Вы думаете, что это опять говорит только полусумасшедший доктор Керженцев?

А это всё время всем нам всеми своими произведениями, страницами и томами, рассказами и представлениями, повестями и пьесами говорит сам Леонид Андреев, скрытнее и запутаннее которого нет.

 

11.

Едва ли сыщется среди литературных современников писатель с таким огромным лексиконом, такой плодовитости, с таким разнообразием замыслов, риском и свободой, как Леонид Андреев.

И всё-таки, несмотря ни на что, он самый молчаливый из всех.

Он тот, который умеет всё и не умеет только одного: проговариваться.

И если он искренен, он неоткровенен.

И если он умеет писать для читателя, он не умеет с ним говорить.

И если он знает, что такое слёзы, признания и раскаяния, сам он не умеет ни плакать, ни признаваться, ни каяться.

Как прекрасный актёр, он был всегда способен «сочетать естественность игры, доходившую временами до полного слияния с олицетворяемым лицом, – с неослабевающим холодным контролем разума». И снова вы думаете, что это о Керженцеве, а это опять о самом Леониде Андрееве, ибо его разум всегда стерёг и оберегал только одно: тайну человеческой, тайну мыслящей и чувствующей личности Л. Андреева.

И отсюда, как из причины все следствия, всё характерное в литературном костюме и писательской сущности Леонида Андреева.

Леонид Андреев красив нерусской красотой.
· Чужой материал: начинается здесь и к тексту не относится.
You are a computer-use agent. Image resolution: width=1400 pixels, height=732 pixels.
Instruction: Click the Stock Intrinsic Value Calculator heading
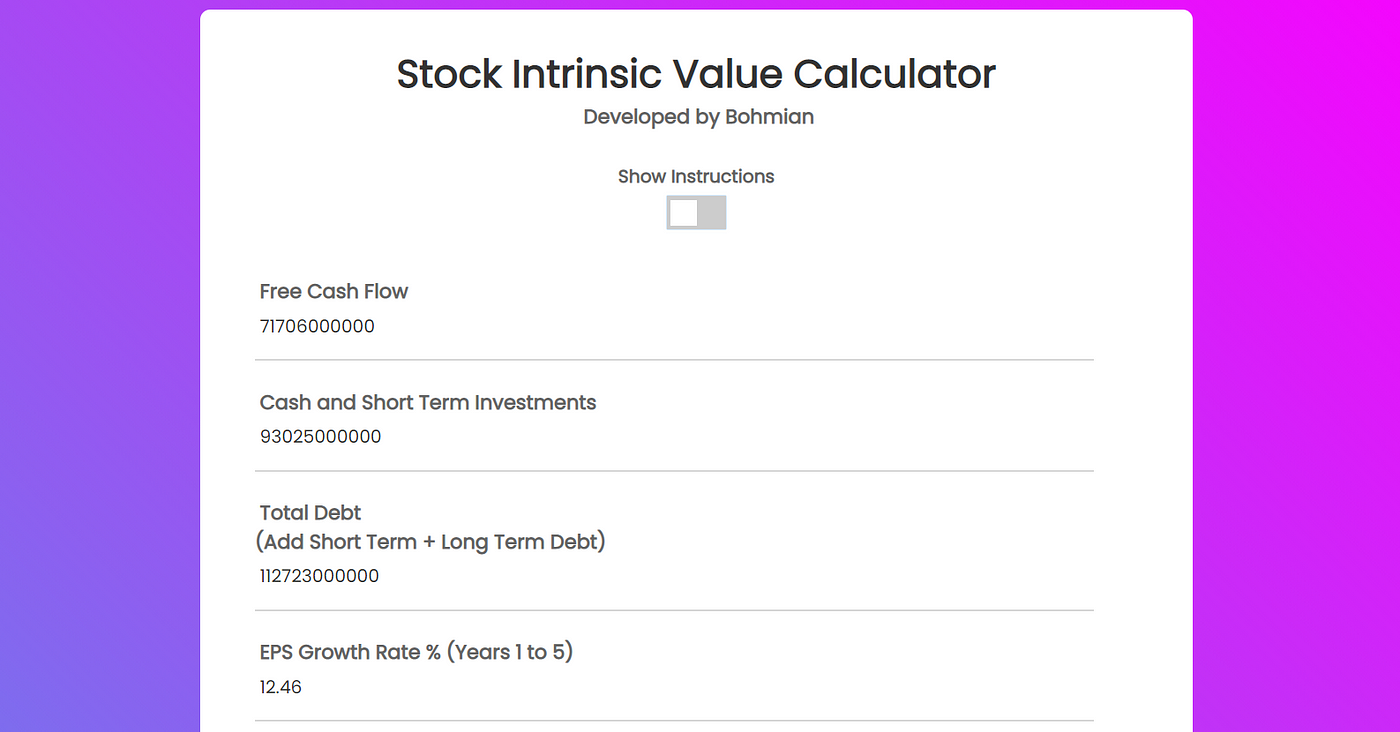click(696, 74)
Похоже на то, что и «Жизнь Человека», и «Царь-голод», и «В тёмную даль», и «Вор», и «Иуда», «К звёздам», и даже «Рассказ о Сергее Петровиче» написаны очень умным, почти гениальным иностранцем.

И самое русское из произведений Андреева – его «Савва».

«Савва» – Россия.

«Савва» – огромная, необозримая <?> галерея русских типов, русских душ, их атеизма и неверия, веры и отчаяния, стыдливости и порока, безумия, обмана и любви.

И самое разрушение, и религиозный мистицизм, и жажда чуда – всё это принадлежности не анархической или идеалистической проповеди, не той или иной идеологии, а большой психологически-бытовой картины.

Именно потому, что это быт, – новый, воскресший, психологический быт, – а не философия, а не проповедь, не мораль, – «Савва» остался без критической оценки.

Именно потому, что это так неожиданно, так нечаянно, так негаданно, к «Савве» не подошли, а с удивлением от него отпрянули.

Но именно потому, что это всё-таки быт, «Савва» самое нехарактерное произведение для автора «Жизни Человека», самое неандреевское из всех произведений Андреева. И если в нём есть типично андреевское, так это опять-таки тайна: тайна того, что Андреев любит, во что верить, чего ждёт, на что надеется.